The friendliest, high quality science and math community on the planet! Everyone who loves science is here!

Einstein's Hamiltonian?

  1. Nov 30, 2015 #1
    Hello! I have recently bought the book The Principle of Relativity by Einstein (Along with Minkowski, Lorentz and Weyl). This book is simply a collection of papers published by Einstein (along with the other three scientists mentioned) concerning the development of Special and General Relativity. To the best of my knowledge it is in chronological order. Now, don't worry, I am not attempting to study the Theories of Relativity from the original papers published on them. I have already self-studied SR and GR by watching the excellent video lectures on YouTube by Leonard Susskind, and reading Sean Carroll's free notes on GR (Which have been published into a graduate textbook that is unfortunately too expensive for me at the moment). Now to my question.

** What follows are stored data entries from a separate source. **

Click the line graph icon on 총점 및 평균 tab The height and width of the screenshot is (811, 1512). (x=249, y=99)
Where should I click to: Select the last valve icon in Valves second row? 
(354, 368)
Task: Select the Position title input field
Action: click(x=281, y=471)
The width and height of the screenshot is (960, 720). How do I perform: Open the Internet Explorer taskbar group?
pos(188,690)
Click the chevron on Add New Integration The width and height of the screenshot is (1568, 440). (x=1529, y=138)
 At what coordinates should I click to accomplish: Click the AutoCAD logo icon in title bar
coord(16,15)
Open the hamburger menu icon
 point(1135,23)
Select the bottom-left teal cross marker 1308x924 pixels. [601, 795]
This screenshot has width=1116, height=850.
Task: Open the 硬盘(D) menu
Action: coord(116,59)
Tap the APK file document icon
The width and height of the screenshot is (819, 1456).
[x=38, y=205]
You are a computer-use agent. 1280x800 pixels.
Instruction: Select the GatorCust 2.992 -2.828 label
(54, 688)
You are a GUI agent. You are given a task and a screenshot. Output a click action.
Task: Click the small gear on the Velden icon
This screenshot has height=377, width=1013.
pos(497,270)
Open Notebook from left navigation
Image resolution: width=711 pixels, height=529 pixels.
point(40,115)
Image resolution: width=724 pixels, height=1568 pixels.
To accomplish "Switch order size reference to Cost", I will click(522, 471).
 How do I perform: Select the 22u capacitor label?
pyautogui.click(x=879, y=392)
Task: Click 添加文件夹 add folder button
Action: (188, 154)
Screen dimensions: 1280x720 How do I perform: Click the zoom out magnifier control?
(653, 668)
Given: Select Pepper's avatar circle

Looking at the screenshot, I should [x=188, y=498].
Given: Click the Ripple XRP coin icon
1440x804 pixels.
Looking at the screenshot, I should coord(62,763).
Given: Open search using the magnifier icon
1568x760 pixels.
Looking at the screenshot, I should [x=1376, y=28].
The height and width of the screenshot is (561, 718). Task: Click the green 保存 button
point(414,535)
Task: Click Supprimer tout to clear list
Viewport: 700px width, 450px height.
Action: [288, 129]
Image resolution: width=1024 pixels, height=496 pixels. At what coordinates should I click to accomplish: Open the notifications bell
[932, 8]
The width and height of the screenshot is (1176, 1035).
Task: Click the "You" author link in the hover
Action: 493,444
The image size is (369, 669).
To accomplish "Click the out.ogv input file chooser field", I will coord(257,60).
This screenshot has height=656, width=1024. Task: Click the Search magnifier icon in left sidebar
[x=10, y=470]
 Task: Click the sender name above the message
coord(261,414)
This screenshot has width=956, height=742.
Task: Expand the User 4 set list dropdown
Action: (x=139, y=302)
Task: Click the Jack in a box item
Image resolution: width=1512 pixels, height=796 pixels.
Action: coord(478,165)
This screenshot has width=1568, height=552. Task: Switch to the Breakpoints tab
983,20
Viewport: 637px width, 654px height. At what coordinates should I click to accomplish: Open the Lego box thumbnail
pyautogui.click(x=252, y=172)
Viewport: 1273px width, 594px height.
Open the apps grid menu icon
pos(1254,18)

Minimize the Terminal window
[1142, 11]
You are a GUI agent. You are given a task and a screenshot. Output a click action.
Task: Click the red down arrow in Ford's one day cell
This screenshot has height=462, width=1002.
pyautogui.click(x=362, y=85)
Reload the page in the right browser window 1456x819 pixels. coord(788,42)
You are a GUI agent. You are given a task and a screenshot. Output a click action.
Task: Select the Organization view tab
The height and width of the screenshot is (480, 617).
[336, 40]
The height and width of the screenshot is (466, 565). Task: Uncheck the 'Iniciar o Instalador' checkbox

    In the paper by Einstein titled The Foundation of the General Theory of Relativity. Section 15 (page 145 in the book), he mentions the Hamiltonian Function for the Gravitational Field. Which he says, "To show that the field equations correspond to the laws of momentum and energy, it is most convenient to write them in the following Hamiltonian form..." He then goes on to define the Hamiltonian for a gravitational field in the absence of matter as ##H=g^{\mu\nu}{\Gamma}^{\alpha}_{\mu\beta}{\Gamma}^{\beta}_{\nu\alpha}## along with the convention that ##(-g)^{1/2}=1## where ##g## is the determinant of the metric. To the best of my knowledge, the modern way to derive the Field Equations is to vary the action of the gravitational field, having the Lagrangian density for the gravitational field be ##R## the Ricci Scalar. I have looked everywhere to see if this form of the Hamiltonian for a non-quantum gravitational field (in the absence of matter) is used, and how valid is it. When looking up the Hamiltonian for Gravity I often get the ADM Formulation for Quantum Gravity, which isn't what I'm looking for as I would like a non-quantum formulation. My question(s), I guess, are;

    1) Is this a correct Hamiltonian for the Gravitational Field?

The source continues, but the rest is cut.